TASK DIRECTIONS
Reproduce all of the data exactly. Images are not to appear in the reply.

[Collected data entries]
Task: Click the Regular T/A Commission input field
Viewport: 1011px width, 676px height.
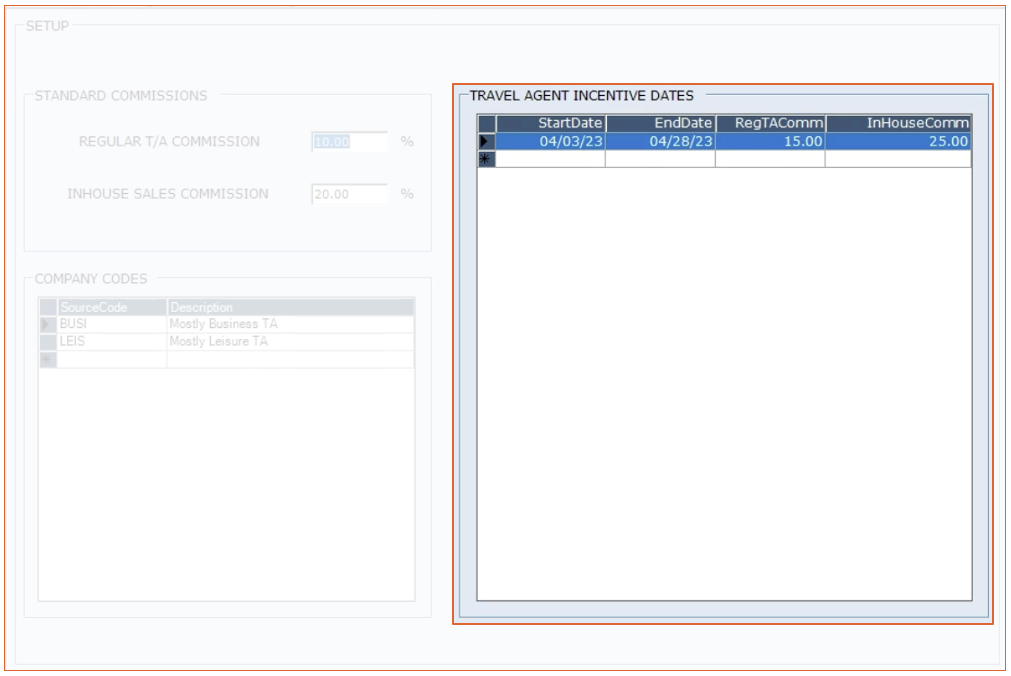Action: point(349,142)
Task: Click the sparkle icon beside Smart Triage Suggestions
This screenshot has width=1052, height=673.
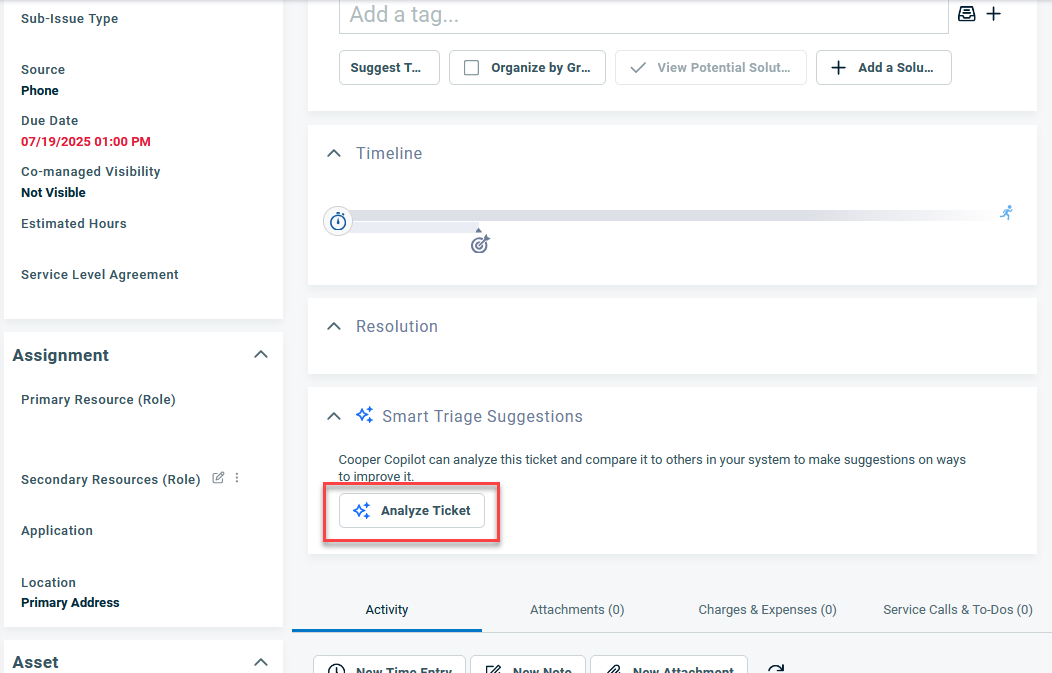Action: [364, 415]
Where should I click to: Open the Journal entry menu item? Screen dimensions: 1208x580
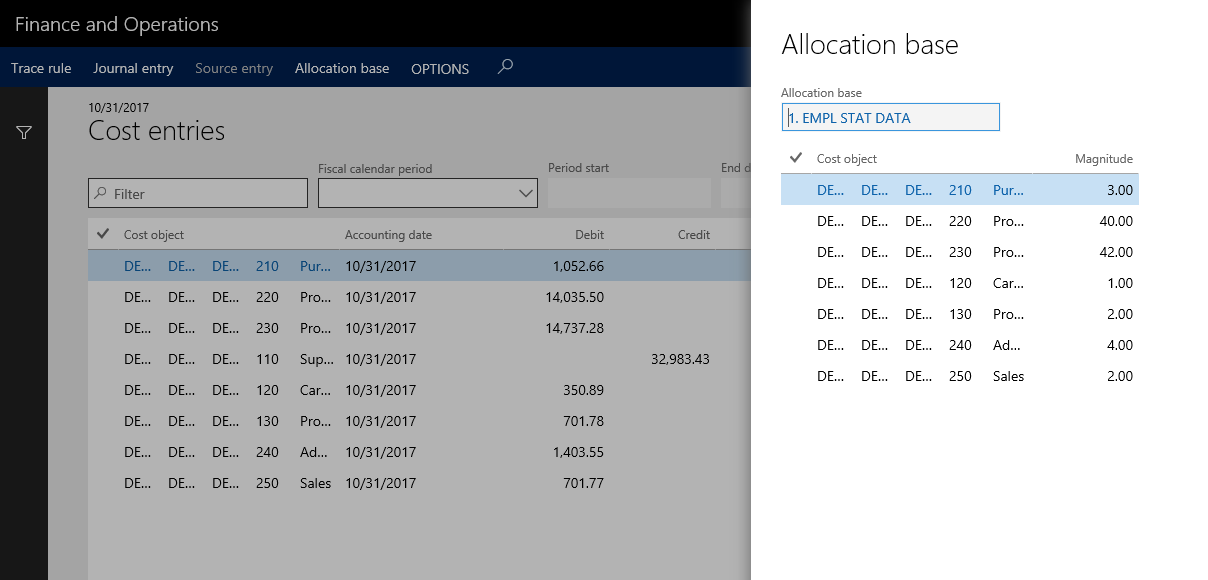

SOLUTION TO THE EXERCISE
Task: Click the Regular T/A Commission input field
Viewport: 1011px width, 676px height.
Action: point(349,142)
Task: Click the sparkle icon beside Smart Triage Suggestions
This screenshot has width=1052, height=673.
Action: [364, 415]
Where should I click to: Open the Journal entry menu item? Screen dimensions: 1208x580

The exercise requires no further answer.